___ DATA UNDER STUDY ___

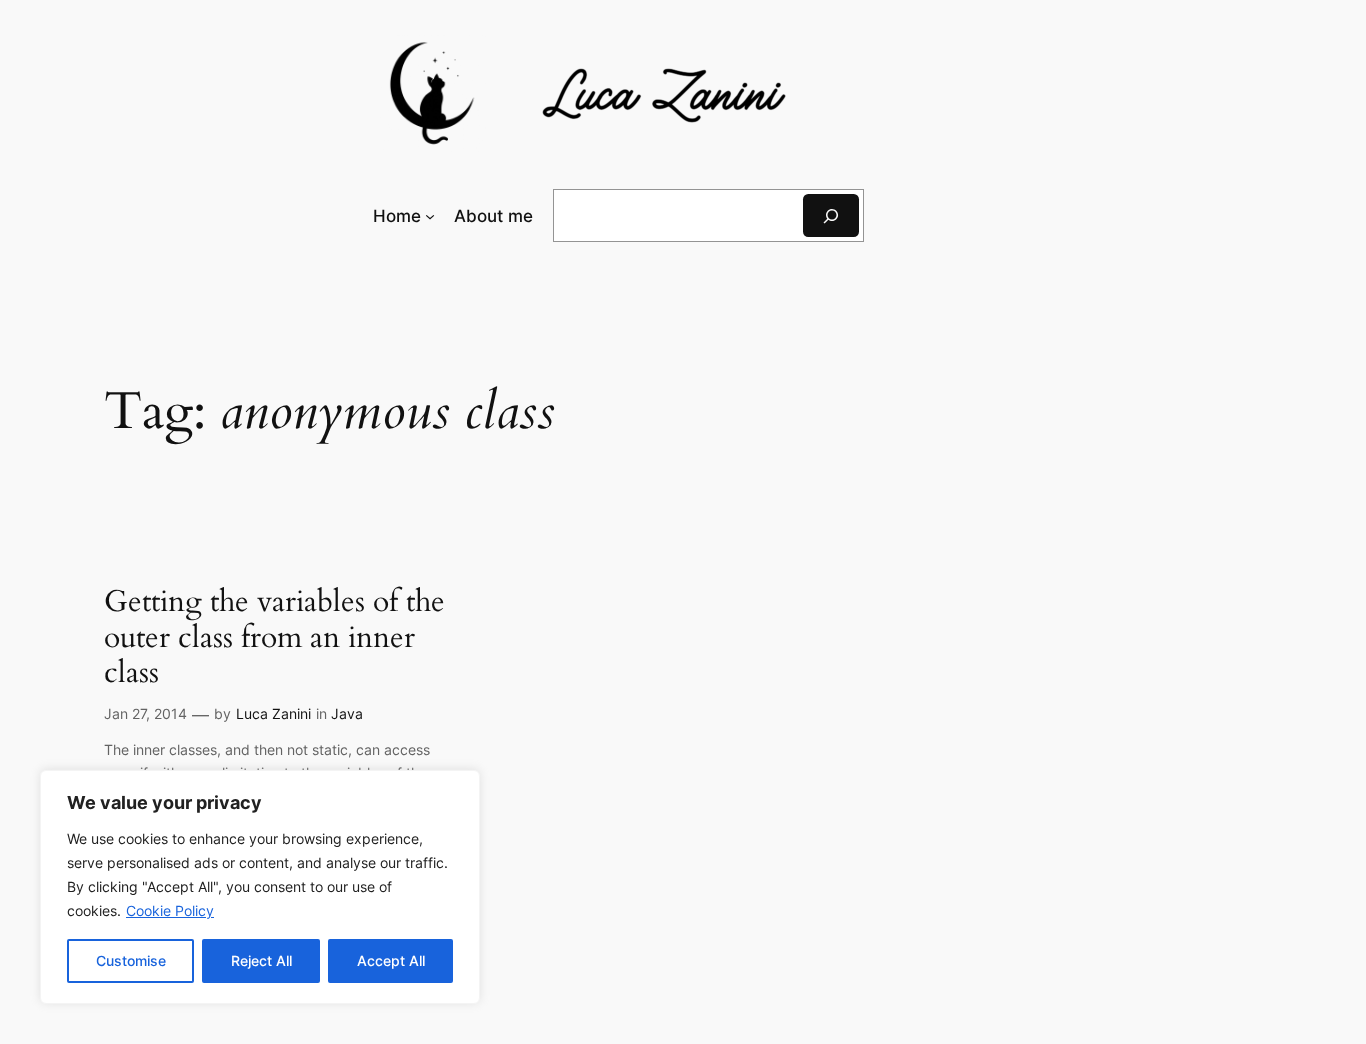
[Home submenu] (430, 216)
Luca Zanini (273, 713)
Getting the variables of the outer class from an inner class (274, 638)
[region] (260, 887)
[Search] (831, 215)
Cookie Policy (170, 910)
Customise (131, 960)
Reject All (261, 960)
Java (347, 713)
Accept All (391, 960)
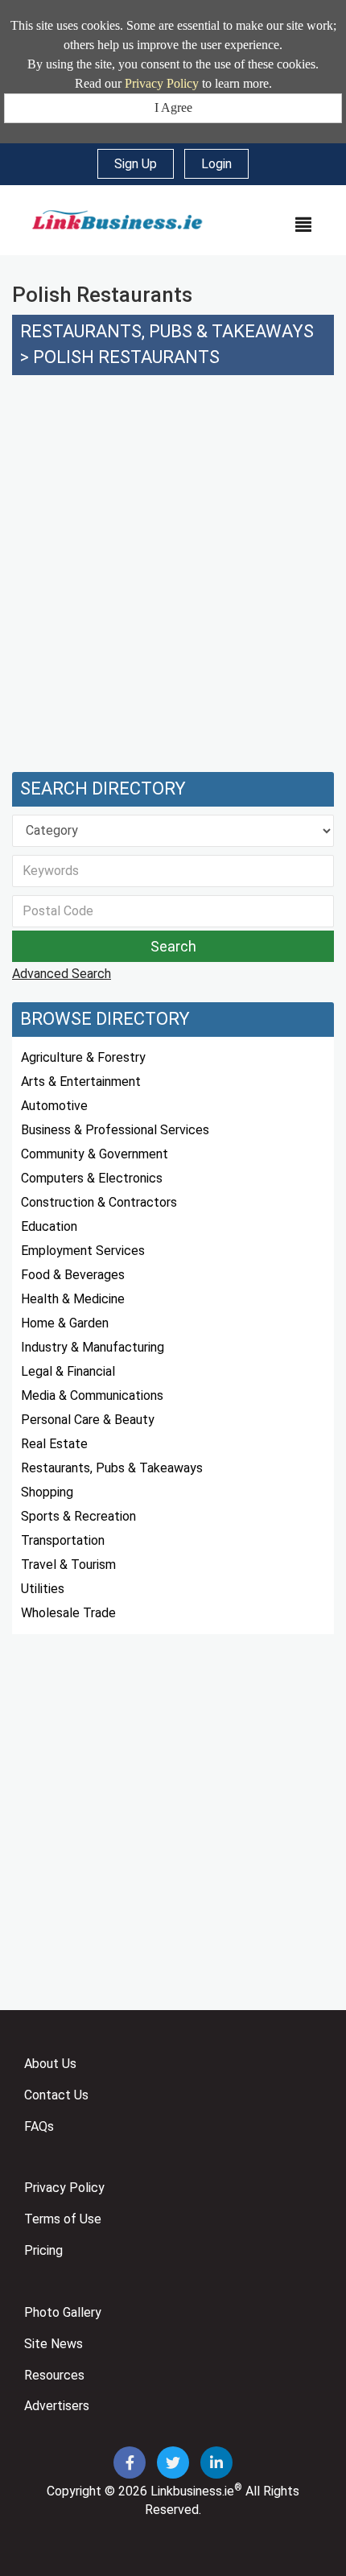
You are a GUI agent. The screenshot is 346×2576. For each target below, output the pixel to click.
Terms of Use (62, 2219)
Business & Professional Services (115, 1129)
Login (216, 163)
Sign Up (135, 163)
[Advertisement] (173, 582)
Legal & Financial (68, 1371)
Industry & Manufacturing (92, 1347)
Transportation (63, 1540)
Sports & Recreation (78, 1516)
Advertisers (56, 2405)
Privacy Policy (162, 83)
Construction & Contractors (99, 1202)
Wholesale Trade (68, 1612)
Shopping (47, 1492)
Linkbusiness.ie (192, 2491)
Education (49, 1226)
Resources (54, 2375)
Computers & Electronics (92, 1178)
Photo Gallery (62, 2312)
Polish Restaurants (126, 357)
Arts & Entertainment (81, 1081)
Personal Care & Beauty (87, 1419)
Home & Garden (65, 1323)
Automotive (54, 1105)
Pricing (43, 2250)
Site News (53, 2343)
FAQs (39, 2126)
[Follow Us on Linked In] (216, 2463)
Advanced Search (61, 973)
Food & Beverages (73, 1274)
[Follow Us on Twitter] (174, 2463)
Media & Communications (92, 1395)
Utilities (42, 1588)
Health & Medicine (73, 1299)
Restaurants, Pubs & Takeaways (167, 331)
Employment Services (83, 1250)
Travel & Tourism (68, 1564)
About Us (50, 2063)
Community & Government (94, 1154)
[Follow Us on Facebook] (131, 2463)
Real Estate (54, 1443)
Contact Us (56, 2095)
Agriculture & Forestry (83, 1057)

___

● **EXERCISE GOAL**
Look above for the line that holds "Login (216, 163)", then copy it and each line after it exactly, through the last line of the data.

● **SOLUTION**
Login (216, 163)
Sign Up (135, 163)
[Advertisement] (173, 582)
Legal & Financial (68, 1371)
Industry & Manufacturing (92, 1347)
Transportation (63, 1540)
Sports & Recreation (78, 1516)
Advertisers (56, 2405)
Privacy Policy (162, 83)
Construction & Contractors (99, 1202)
Wholesale Trade (68, 1612)
Shopping (47, 1492)
Linkbusiness.ie (192, 2491)
Education (49, 1226)
Resources (54, 2375)
Computers & Electronics (92, 1178)
Photo Gallery (62, 2312)
Polish Restaurants (126, 357)
Arts & Entertainment (81, 1081)
Personal Care & Beauty (87, 1419)
Home & Garden (65, 1323)
Automotive (54, 1105)
Pricing (43, 2250)
Site News (53, 2343)
FAQs (39, 2126)
[Follow Us on Linked In] (216, 2463)
Advanced Search (61, 973)
Food & Beverages (73, 1274)
[Follow Us on Twitter] (174, 2463)
Media & Communications (92, 1395)
Utilities (42, 1588)
Health & Medicine (73, 1299)
Restaurants, Pubs & Takeaways (167, 331)
Employment Services (83, 1250)
Travel & Tourism (68, 1564)
About Us (50, 2063)
Community & Government (94, 1154)
[Follow Us on Facebook] (131, 2463)
Real Estate (54, 1443)
Contact Us (56, 2095)
Agriculture & Forestry (83, 1057)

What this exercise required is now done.